• **Given text**
◆ ◆ ◆
Redclaw Crayfish

Growing & Harvesting Redclaw

The redclaw (Cherax quadricarinatus) is a species of freshwater crayfish native to tropical Queensland and the Northern Territory. Redclaw have a host of biological characteristics that make them a suitable species for aquaculture. They grow quickly, breed naturally in ponds and have a simple life cycle.


Redclaw Breeding

Breeding activity for redclaw depends on water temperature and day length, and normally occurs between September and April within their natural range. Farmers can protract breeding by providing a controlled environment in which temperature is manipulated to simulate the onset of the breeding season.

Techniques for breeding and juvenile production vary considerably between farms and regions. Generally, selected broodstock (some redclaw strains are clearly superior for cultivation over others) are placed in specially designed ponds or tanks where mating naturally occurs.

The female broods the eggs for 6-10 weeks, depending on temperature. The larger the female, the more eggs she can produce. Most females produce 300-800 eggs per brood. Redclaw may produce 3-5 broods during the breeding season.
◆ ◆ ◆
• **Provided data**
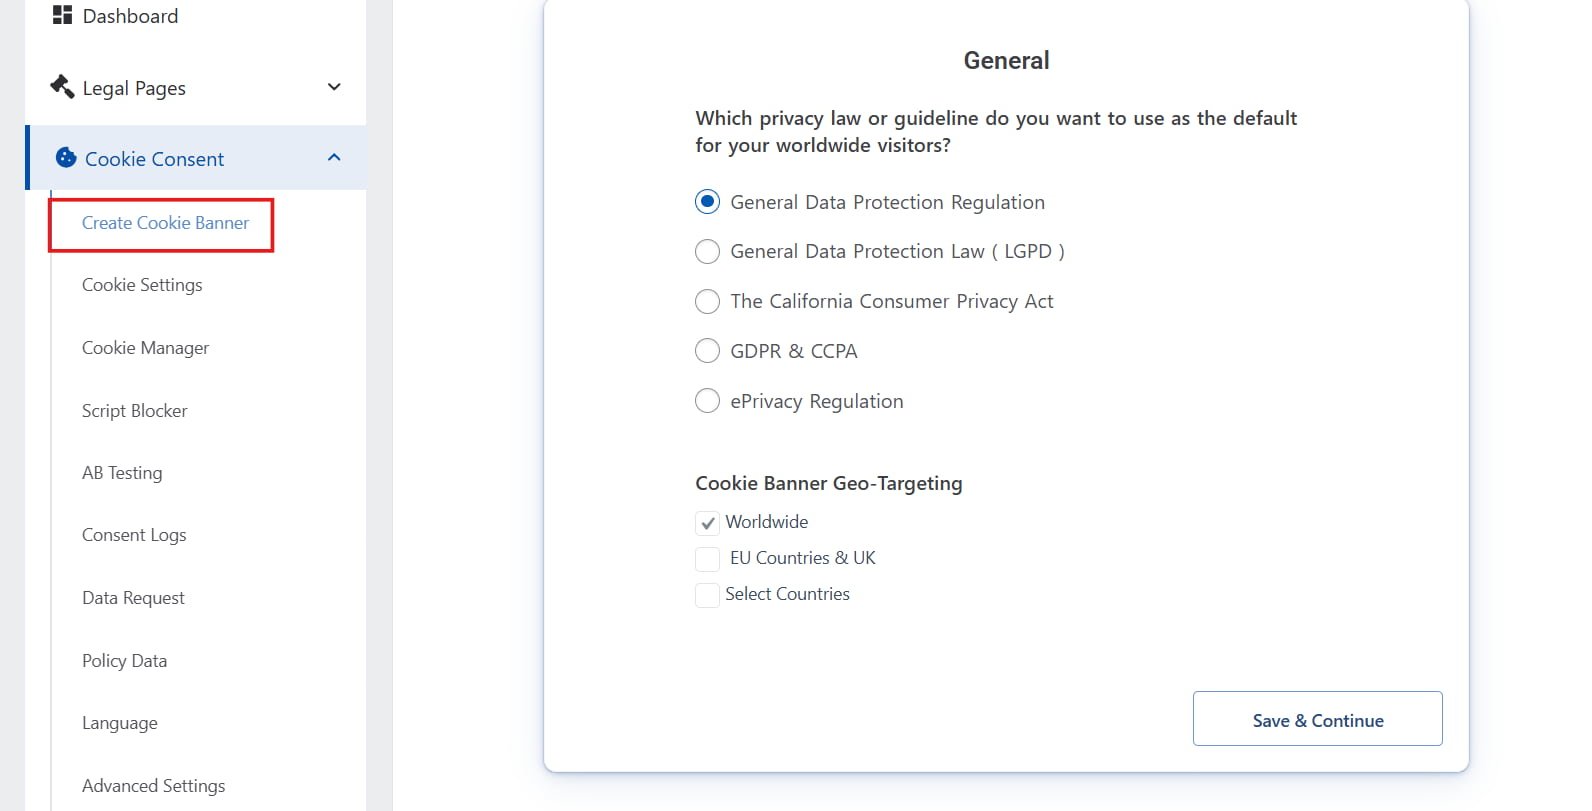Enable EU Countries & UK checkbox
The height and width of the screenshot is (811, 1592).
[707, 559]
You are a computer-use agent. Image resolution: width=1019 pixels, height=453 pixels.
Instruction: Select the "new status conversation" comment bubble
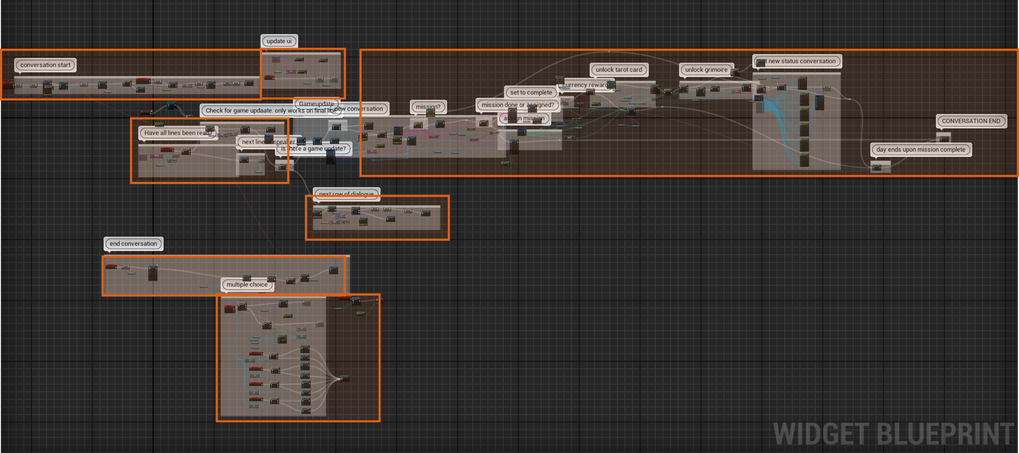tap(800, 61)
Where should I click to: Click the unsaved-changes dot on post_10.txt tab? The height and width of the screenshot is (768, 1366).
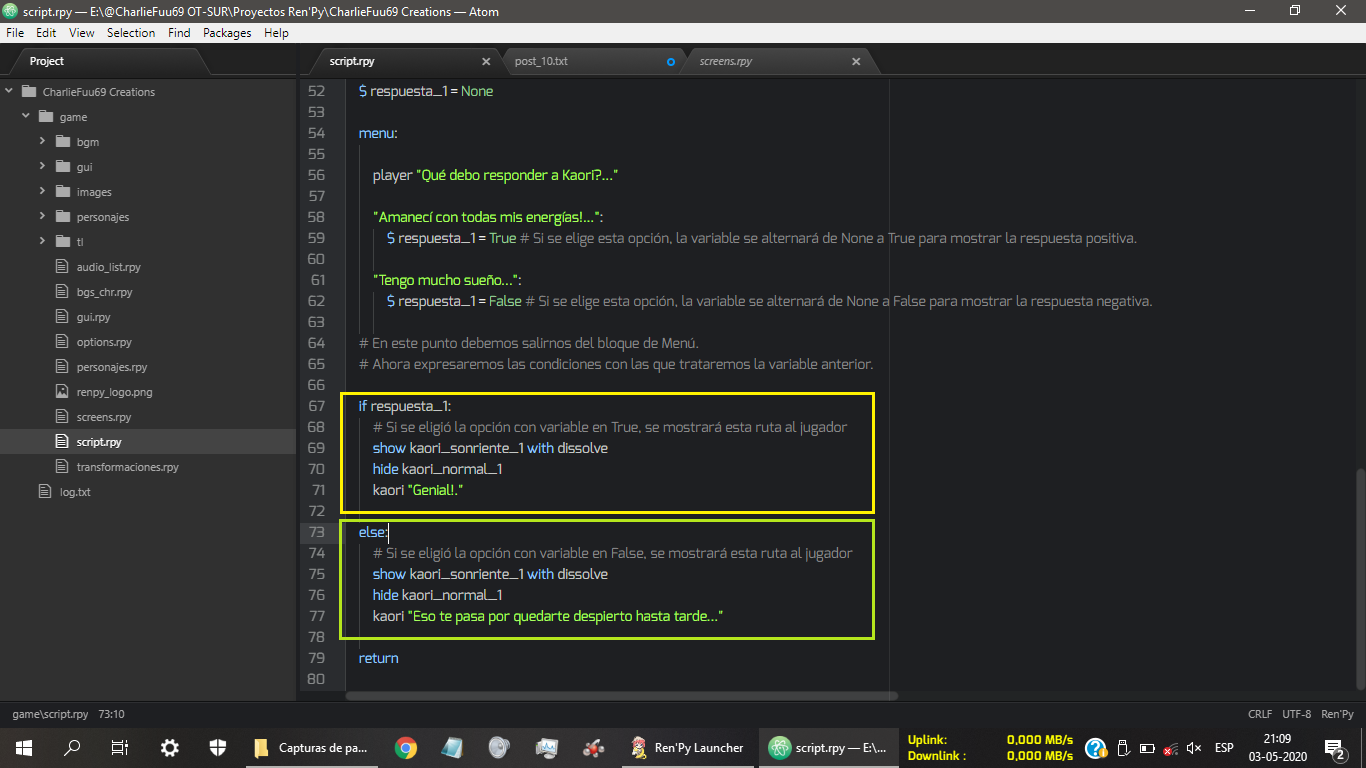point(671,62)
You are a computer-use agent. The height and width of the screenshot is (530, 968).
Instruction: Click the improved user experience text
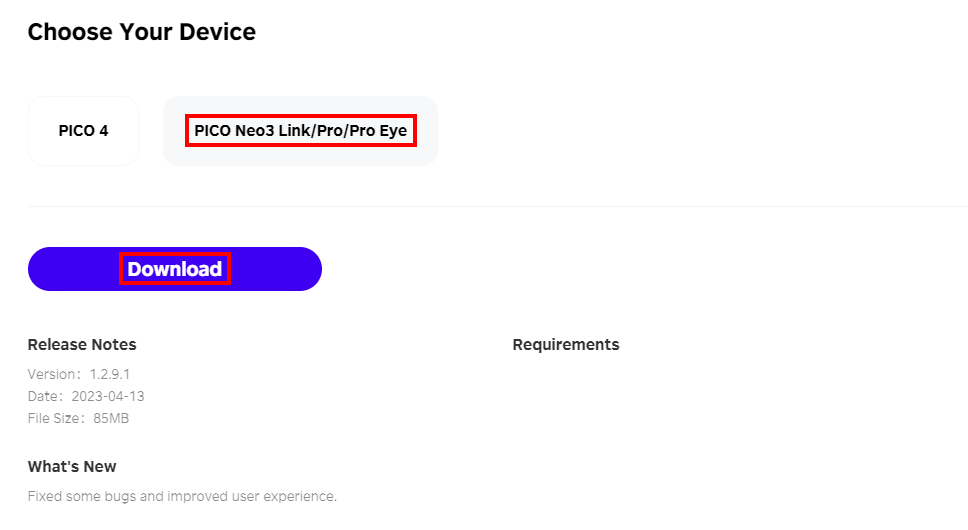point(271,496)
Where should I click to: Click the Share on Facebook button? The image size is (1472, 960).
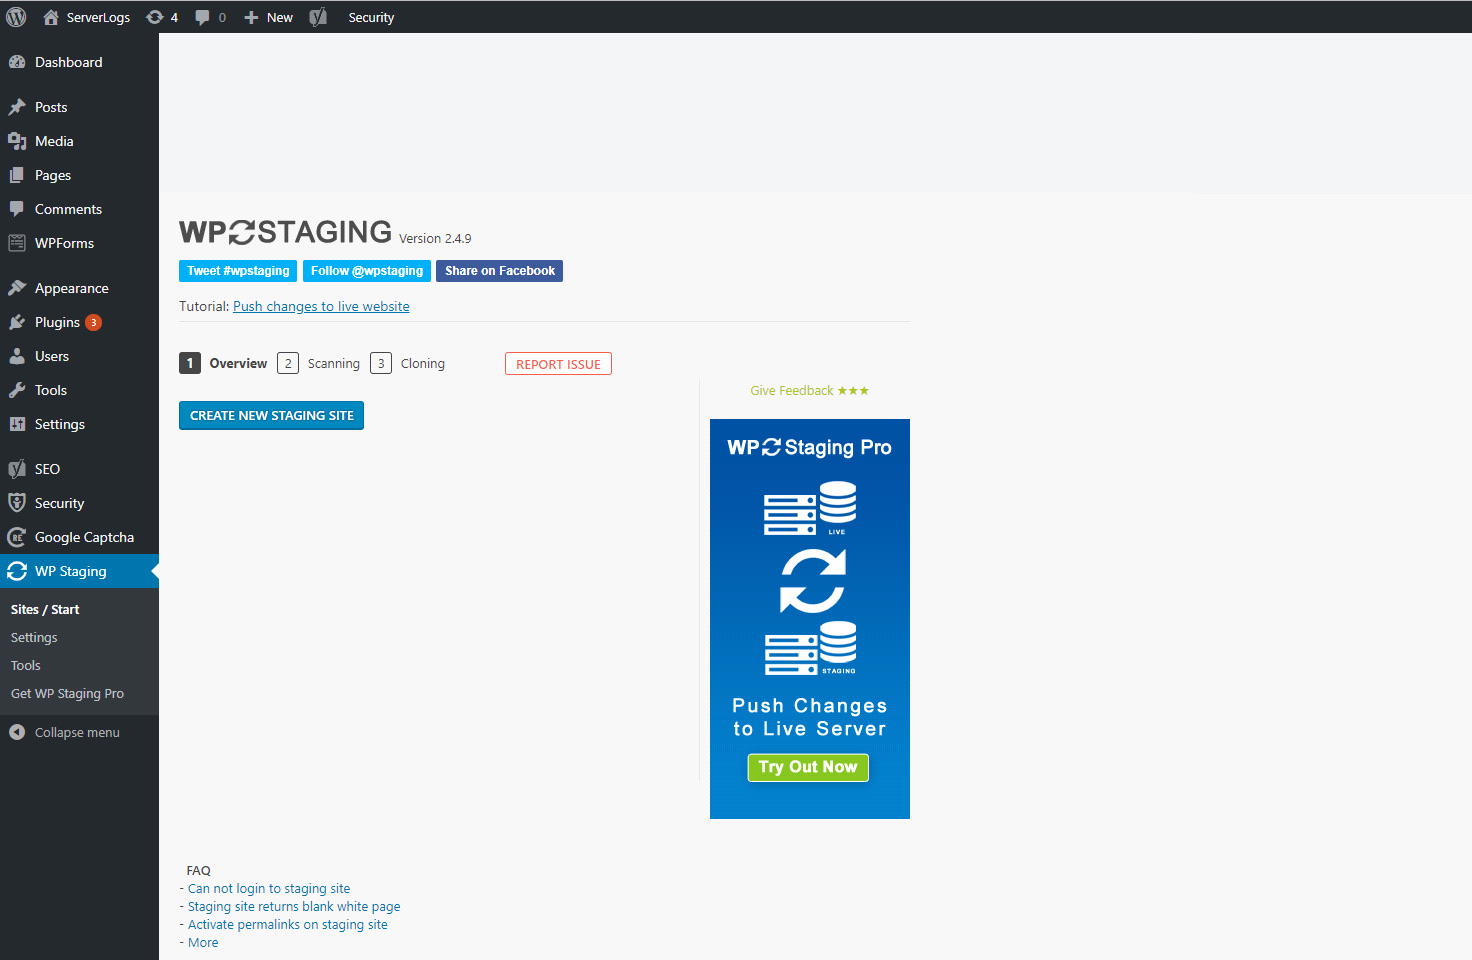pyautogui.click(x=499, y=271)
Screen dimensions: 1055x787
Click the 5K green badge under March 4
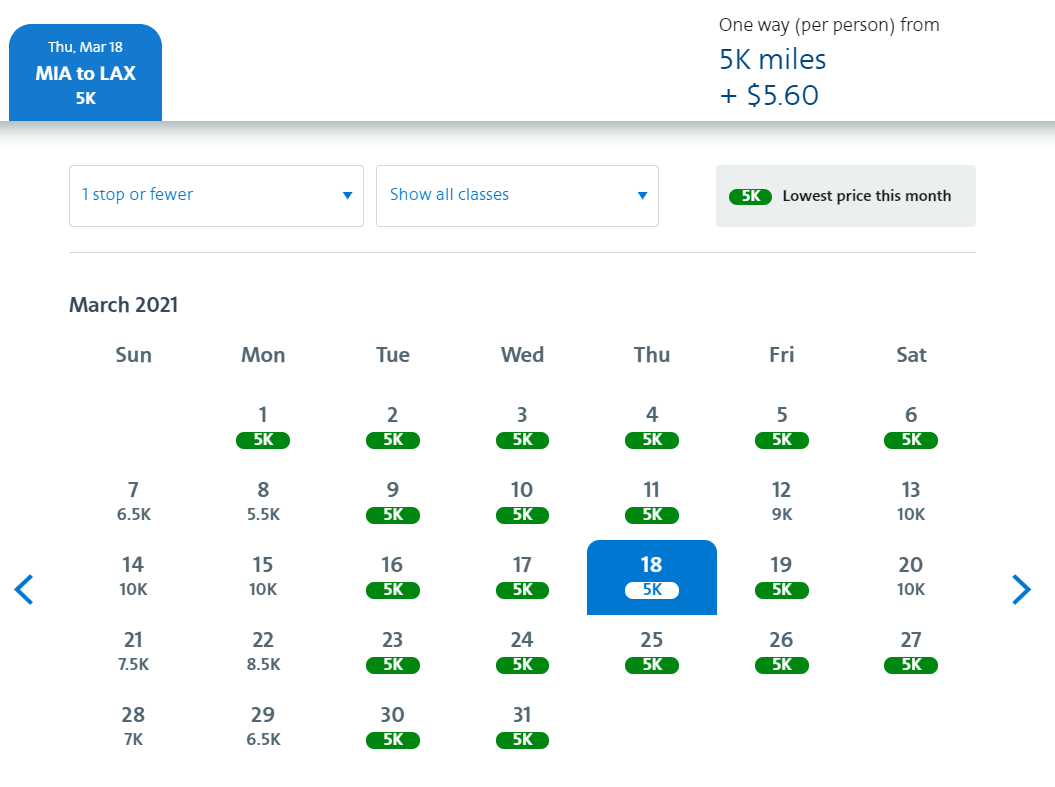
◆ ◆ ◆
• **Brief**
Carry on the redclaw crayfish text from the point where it stops. This material has nothing to do with what you're asked to do.

• **Answer for the task**
Hatchlings resemble the adult form and remain attached to the underside of the female for several weeks before progressively becoming independent of the mother.

Advanced juveniles are normally harvested at 5-10g (3-4 months old) and sorted for size and sometimes sex.

Breeding Process

Growout

Commercial growout is normally undertaken in earthen ponds, which usually range from 1000m² to 1200m² with sloping bottoms (1.3-1.8m deep) to facilitate drain harvesting. Similar sized juveniles are stocked in prepared ponds at 5-15 animals per square metre. The stock and pond water is carefully managed to maximise growth and animal health.

The total growout time is about 6-9 months (plus the 3-4 months spent in the juvenile production pond). Stock is often harvested progressively due to differential growth rates. Several market size grades exist from 35g to over 100g.

Shelter

Like all crustaceans, redclaw moult or shed their shell as they grow. Immediately after moulting, redclaw have soft shells and are vulnerable to predation by other crayfish in their pond. Providing shelter increases the survival and growth potential of farmed redclaw. The best forms of shelter are mesh materials, such as onion bags or shadecloth, and short lengths of pipe.

Feeding

Feeding is normally undertaken 3 times a week just before dusk to coincide with the animal’s peak foraging behaviour. Some form of aeration is normally installed (usually airlift pumps) to increase the carrying capacity of the ponds.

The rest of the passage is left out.